The policymakers could express a dovish tone regarding interest rates that will likely stay low for longer
The dollar retreated on Monday versus major rivals as market sentiment was lifted by the renewed vaccine hopes after AstraZeneca had resumed clinical trials of its COVID-19 vaccine after being suspended earlier. Also, the risk-on tone was due to a flurry of global M&A activity. The U.S. chipmaker Nvidia Corp said it would buy UK-based chip designer Arm from Japan’s SoftBank Group for $40 billion.
As a result, the greenback edged lower against most counterparts and remained on the defensive during the European hours. However, there are already signs of moderating upbeat sentiment, and it looks like investors could take a more cautious tone as the Federal Reserve policy meeting looms.

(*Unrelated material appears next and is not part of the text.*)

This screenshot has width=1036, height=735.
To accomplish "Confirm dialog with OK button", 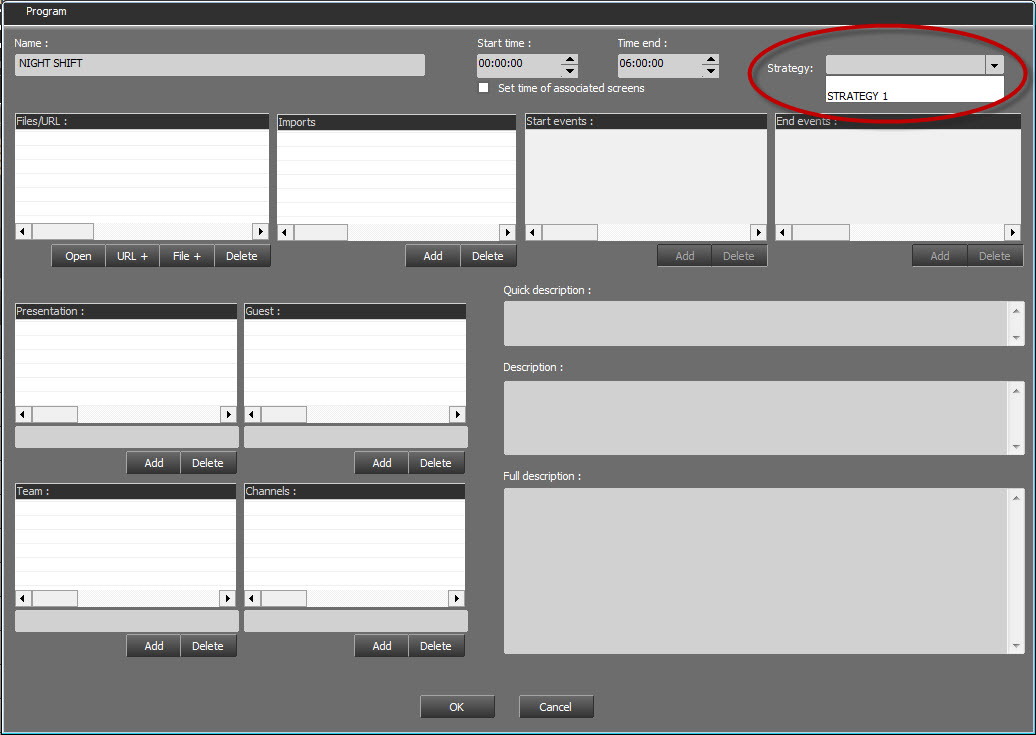I will pos(457,707).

So far, EURUSD keeps clinging to intraday highs around 1.1875 but struggles to challenge the 1.19 as the common currency lacks positive momentum as the Eurozone industrial production came in lower than expected in July. Despite the data is somehow outdated already, the fact that the output is down from June’s reading highlights the persisting uncertainty regarding the outlook for the economic recovery in the region. Industrial production arrived at 4.1% versus 4.2% expected and 9.1% previously. Also, the bullishness in the common currency was capped by the recent comments from the German Economy Ministry that said the ongoing economic recovery has weakened lately.

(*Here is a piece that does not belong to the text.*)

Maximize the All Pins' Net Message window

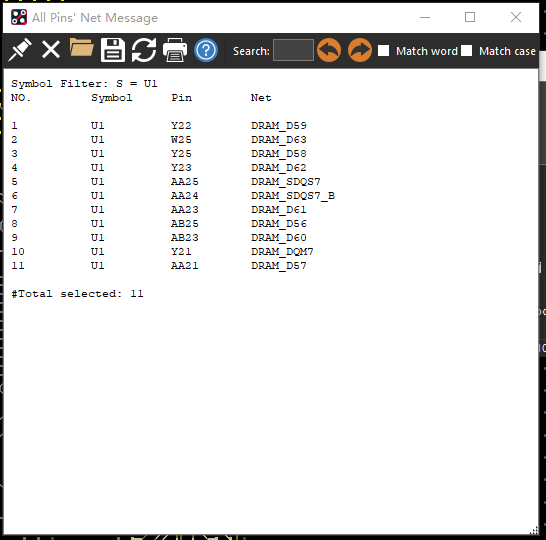tap(470, 17)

The further direction in the pair will depend on risk sentiment in the short term while later in the week, dollar dynamics in the context of the Fed meeting outcome will set the tone for the prices. As the central bank announced a shift to average inflation targeting, the policymakers could express a dovish tone regarding interest rates that will likely stay low for longer. In this scenario, the greenback will extend losses across the board and could send the euro to the 1.20 psychological barrier for the first time since September 1.